WHAT IS REQUIRED:
Your answer should be every line of the entries that has the string "Toggle" in it.

____ GIVEN RECORDS

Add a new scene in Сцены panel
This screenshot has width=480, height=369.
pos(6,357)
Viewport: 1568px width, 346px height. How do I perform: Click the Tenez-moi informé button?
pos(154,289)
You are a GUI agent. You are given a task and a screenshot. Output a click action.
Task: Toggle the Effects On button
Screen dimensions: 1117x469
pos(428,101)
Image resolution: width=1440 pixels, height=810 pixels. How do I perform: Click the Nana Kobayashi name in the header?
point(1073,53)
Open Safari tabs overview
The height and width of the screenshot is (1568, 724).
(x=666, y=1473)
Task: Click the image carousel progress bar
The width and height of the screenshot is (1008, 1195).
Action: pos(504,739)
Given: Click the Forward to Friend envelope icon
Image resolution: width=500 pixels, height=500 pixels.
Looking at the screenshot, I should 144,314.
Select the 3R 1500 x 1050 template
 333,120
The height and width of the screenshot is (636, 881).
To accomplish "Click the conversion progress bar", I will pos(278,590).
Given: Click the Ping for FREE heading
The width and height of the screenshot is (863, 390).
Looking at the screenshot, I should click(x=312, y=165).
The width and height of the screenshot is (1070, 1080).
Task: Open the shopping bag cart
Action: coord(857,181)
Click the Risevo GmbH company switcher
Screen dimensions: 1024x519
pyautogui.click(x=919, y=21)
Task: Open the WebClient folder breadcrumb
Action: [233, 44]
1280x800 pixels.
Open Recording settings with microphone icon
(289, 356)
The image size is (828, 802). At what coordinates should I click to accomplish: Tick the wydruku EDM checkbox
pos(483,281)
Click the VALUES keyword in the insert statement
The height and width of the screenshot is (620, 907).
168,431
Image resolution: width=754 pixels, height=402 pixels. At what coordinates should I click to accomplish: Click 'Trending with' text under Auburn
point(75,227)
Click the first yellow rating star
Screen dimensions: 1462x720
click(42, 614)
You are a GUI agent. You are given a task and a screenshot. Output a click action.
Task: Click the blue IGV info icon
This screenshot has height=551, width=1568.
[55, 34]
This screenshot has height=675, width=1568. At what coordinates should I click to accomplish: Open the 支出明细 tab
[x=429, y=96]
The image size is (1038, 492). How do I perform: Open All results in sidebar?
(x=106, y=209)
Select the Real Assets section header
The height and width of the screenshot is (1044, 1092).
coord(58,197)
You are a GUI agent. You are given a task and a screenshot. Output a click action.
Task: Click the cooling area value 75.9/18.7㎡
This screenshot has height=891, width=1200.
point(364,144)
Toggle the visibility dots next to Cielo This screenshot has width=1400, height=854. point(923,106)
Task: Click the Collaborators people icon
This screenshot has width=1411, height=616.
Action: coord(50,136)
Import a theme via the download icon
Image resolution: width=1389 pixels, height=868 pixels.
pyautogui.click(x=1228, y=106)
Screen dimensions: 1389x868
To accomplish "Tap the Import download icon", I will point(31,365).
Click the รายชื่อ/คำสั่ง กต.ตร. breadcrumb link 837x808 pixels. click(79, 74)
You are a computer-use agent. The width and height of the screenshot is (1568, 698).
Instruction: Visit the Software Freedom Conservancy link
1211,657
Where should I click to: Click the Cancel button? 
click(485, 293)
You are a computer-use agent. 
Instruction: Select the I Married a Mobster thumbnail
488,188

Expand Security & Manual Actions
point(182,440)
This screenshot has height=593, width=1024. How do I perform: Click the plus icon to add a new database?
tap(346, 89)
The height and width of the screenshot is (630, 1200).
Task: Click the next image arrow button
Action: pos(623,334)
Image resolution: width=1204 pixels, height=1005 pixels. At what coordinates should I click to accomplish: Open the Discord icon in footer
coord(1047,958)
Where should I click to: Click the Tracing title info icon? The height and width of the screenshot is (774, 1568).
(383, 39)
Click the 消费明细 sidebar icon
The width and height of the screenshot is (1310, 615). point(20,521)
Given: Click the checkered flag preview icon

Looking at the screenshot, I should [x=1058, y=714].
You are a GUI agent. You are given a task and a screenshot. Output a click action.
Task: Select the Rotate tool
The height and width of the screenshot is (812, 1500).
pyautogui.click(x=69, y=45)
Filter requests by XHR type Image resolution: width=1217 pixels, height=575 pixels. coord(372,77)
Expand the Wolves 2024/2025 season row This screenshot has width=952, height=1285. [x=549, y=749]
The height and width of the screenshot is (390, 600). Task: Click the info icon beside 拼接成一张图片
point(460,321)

________

RESPONSE FOR THIS EXERCISE:
Task: Toggle the Effects On button
Toggle the visibility dots next to Cielo This screenshot has width=1400, height=854. point(923,106)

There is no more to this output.